Data items:
§
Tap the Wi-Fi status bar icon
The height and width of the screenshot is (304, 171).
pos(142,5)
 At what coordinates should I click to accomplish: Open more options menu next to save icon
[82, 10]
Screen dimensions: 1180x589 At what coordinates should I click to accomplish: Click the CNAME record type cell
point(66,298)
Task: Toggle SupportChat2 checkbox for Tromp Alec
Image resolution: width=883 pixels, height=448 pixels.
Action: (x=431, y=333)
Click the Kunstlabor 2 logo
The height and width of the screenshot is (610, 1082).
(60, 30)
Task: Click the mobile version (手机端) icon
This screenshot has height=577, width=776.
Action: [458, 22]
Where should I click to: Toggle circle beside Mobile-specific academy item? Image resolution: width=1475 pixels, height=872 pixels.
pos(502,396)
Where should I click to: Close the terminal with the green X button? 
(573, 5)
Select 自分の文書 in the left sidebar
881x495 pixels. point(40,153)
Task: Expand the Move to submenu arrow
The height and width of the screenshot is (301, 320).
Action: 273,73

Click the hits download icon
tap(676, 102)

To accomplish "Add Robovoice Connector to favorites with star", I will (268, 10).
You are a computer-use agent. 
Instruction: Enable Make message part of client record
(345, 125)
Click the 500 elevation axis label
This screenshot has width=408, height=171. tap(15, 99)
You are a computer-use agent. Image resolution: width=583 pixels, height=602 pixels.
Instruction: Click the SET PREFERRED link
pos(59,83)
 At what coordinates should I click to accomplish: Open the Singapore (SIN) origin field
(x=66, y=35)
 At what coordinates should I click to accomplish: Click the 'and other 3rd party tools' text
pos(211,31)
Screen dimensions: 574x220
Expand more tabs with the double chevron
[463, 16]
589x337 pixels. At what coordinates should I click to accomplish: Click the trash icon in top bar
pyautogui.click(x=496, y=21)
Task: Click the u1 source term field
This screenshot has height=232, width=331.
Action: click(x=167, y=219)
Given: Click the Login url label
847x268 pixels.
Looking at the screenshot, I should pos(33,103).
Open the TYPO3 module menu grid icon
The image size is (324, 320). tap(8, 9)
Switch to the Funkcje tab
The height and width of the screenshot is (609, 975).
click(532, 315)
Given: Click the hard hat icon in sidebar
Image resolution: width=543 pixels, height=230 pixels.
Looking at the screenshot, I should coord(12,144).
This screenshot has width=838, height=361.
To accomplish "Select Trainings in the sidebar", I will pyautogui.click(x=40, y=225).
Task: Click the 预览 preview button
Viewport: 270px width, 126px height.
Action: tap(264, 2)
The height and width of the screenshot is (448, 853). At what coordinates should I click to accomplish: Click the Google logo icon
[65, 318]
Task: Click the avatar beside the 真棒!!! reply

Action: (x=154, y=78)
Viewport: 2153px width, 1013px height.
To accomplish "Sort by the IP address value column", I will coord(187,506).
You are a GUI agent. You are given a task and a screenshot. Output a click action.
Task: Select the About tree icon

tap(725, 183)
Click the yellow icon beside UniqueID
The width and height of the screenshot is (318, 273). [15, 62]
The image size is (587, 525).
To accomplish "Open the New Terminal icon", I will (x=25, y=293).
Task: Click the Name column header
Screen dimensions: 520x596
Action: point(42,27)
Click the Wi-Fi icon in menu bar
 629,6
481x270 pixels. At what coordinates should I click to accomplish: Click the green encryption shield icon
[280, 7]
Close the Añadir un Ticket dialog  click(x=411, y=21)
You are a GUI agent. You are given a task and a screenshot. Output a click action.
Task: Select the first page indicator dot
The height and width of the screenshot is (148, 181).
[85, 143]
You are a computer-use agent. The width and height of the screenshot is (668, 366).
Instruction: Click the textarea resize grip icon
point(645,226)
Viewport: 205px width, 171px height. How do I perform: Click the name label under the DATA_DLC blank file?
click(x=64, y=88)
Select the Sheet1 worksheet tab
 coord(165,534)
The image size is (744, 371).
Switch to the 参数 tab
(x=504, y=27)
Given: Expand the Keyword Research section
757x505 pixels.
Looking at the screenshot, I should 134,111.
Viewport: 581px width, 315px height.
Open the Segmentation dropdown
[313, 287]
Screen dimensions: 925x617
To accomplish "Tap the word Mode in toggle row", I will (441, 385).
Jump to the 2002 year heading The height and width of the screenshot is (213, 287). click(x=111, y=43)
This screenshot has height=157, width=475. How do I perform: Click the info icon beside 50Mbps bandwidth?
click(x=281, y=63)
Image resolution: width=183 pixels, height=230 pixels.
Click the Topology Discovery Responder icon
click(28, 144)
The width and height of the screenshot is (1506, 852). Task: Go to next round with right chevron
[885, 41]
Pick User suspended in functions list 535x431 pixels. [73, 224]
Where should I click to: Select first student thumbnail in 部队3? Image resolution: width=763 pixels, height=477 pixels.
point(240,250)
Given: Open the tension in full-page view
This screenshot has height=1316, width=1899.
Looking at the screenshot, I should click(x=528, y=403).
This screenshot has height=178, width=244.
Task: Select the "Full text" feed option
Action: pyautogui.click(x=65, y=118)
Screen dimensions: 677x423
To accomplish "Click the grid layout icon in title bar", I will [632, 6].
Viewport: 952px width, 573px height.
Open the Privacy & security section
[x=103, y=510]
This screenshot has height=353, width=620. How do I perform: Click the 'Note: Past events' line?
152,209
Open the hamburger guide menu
§
**WHAT NEEDS TO BE DONE:**
Could you filter the entries above for lines holding the string "agent" and copy them?

**RESPONSE:**
You are a computer-use agent. 
You are a computer-use agent. Image resolution: width=583 pixels, height=602 pixels.
You are a GUI agent. You are given a task and a screenshot. Output a click action.
You are a GUI agent. You are given a task and a screenshot. Output a click action.
You are a computer-use agent. The width and height of the screenshot is (668, 366).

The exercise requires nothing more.